YOUR ASSIGNMENT: In the listing below, find every line with the string "agent" and pull it out.

DATA EXTRACT:
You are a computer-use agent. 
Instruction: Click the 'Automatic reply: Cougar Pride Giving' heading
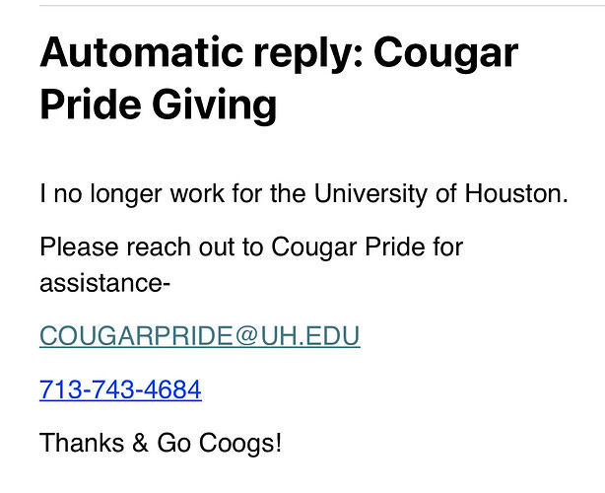point(279,78)
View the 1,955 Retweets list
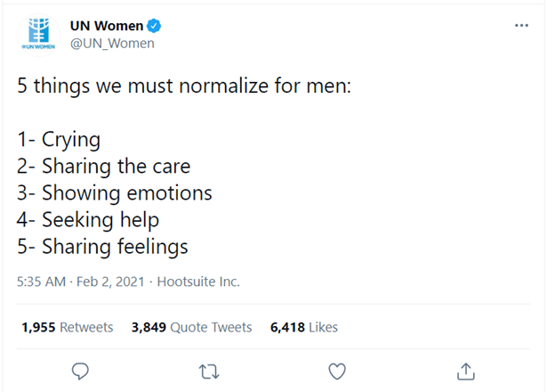The width and height of the screenshot is (555, 392). click(x=68, y=327)
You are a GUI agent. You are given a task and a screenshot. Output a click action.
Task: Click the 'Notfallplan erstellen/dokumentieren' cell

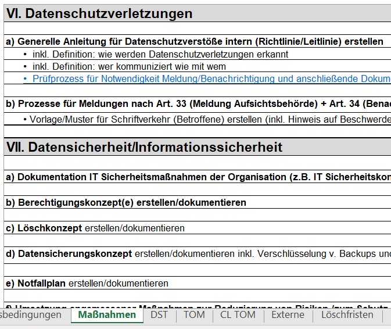tap(87, 283)
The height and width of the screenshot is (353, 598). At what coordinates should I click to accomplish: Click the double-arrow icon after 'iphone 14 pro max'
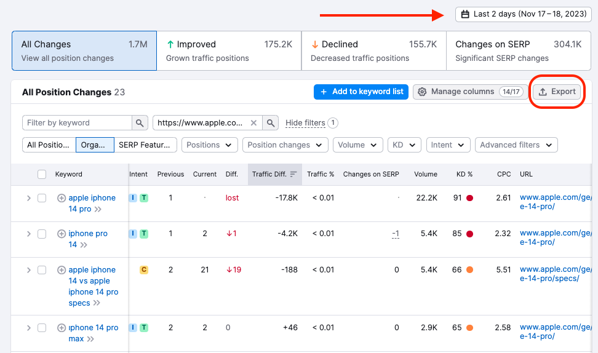(90, 339)
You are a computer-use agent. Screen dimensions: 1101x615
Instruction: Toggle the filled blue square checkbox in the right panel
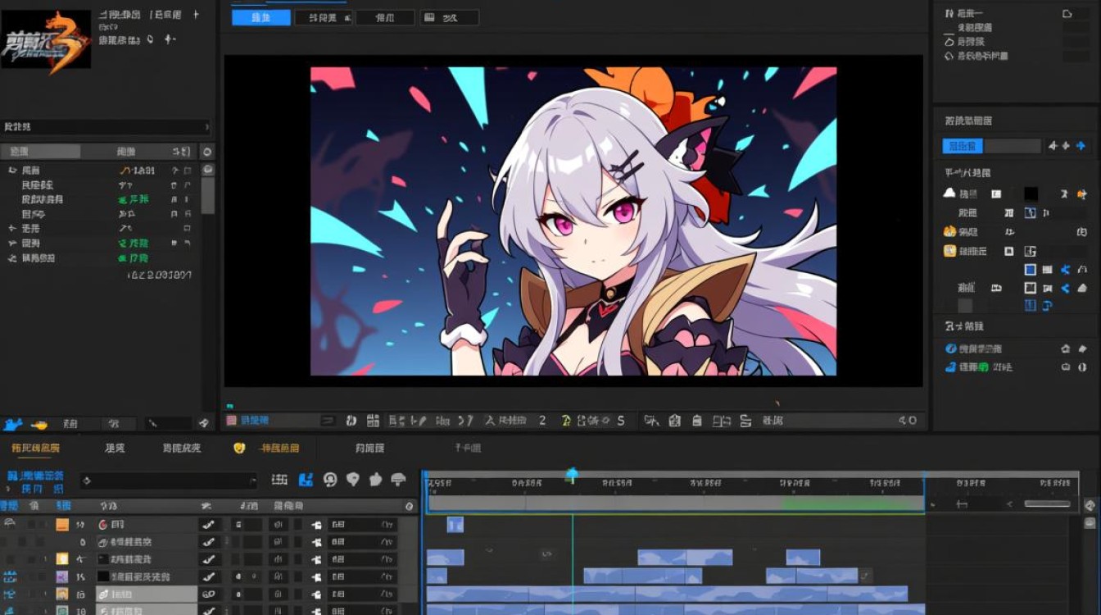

RESPONSE AREA:
You are a computer-use agent. 
You are a GUI agent. You are given a task and a screenshot. Output a click action.
You are a computer-use agent. Screen dimensions: 1101x615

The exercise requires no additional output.